Junge-Reyer: Wir lassen uns die erfolgreiche Arbeit in den Kiezen nicht kaputt machen
Februar 2011

Nach den Kürzungen der Städtebaufördermittel durch die Bundesregierung im Haushalt 2011 hat der Senat nun gehandelt und die vollständige Kompensation der fehlenden Bundesmittel für das Programm "Soziale Stadt" beschlossen. Damit kann das Programm auf gleichem Niveau wie 2010 fortgesetzt werden. Der Beschluss erfolgte auf Vorlage von Stadtentwicklungssenatorin Ingeborg Junge-Reyer.

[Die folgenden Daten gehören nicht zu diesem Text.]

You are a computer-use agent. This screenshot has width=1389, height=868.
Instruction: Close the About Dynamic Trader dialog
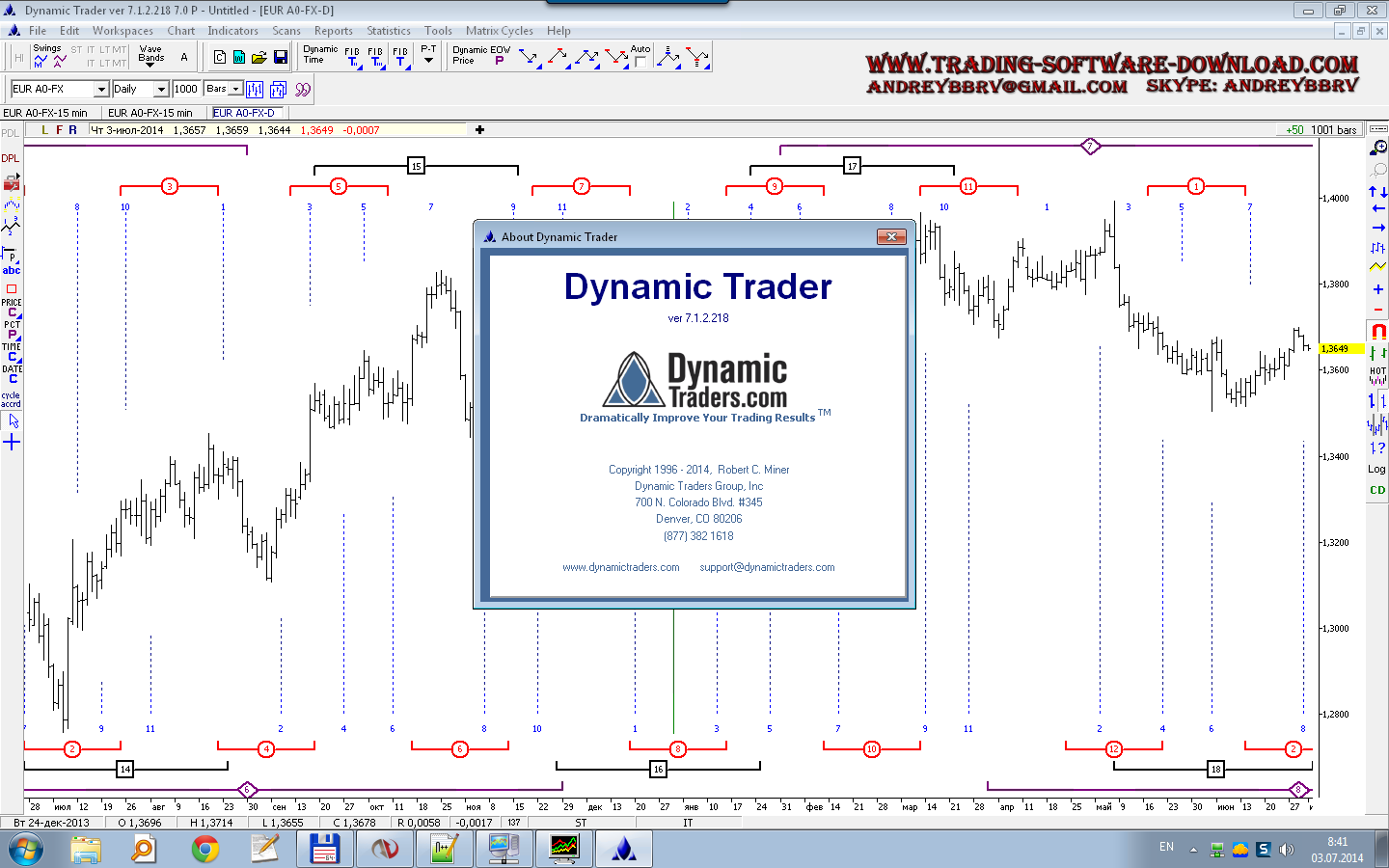(891, 236)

Der Haushaltsausschuss des Deutschen Bundestages hatte eine Kürzung der Mittel um rund 72 Prozent beschlossen. Weiterhin entschied er, keine Verschiebung von Mitteln aus anderen Programmteilen der Städtebauförderung in das Programm "Soziale Stadt" mehr zu erlauben. Darüber hinaus sieht der Parlamentsbeschluss vor, dass nur noch Projekte finanziert werden, die einen so genannten investiven Charakter haben. Damit würden alle Modellprojekte im Bereich soziale Integration und Bildung, wie die "Stadtteilmütter", kulturelle Bildungsverbünde, Nachbarschaftszentren und Ausbildungsprojekte für Jugendliche, aus der Förderfähigkeit herausfallen.

Um dies zu verhindern, will der Senat nun alle Kürzungen des Bundes durch den Einsatz weiterer Landesmittel aus dem Förderprogramm "Investitionspakt" auffangen.

Senatorin Junge-Reyer: "Wenn die Bundesregierung einerseits Berlin vorwirft, zu wenig für die Integration und die Bildung zu tun, gleichzeitig die Mittel dafür wegkürzt und sich dann beklagt, dass wir nicht schnell genug Fortschritte in den Problemkiezen machen, ist das unredlich und nicht hinnehmbar. Gerade die sozio-integrativen Modellprojekte sind ein wichtiger Pfeiler der positiven Entwicklung in den Quartieren. Wir werden uns die erfolgreiche Arbeit in den Kiezen nicht kaputt machen lassen. Mittel für Bildung und soziale Integration sind die beste Investition, die ich mir vorstellen kann."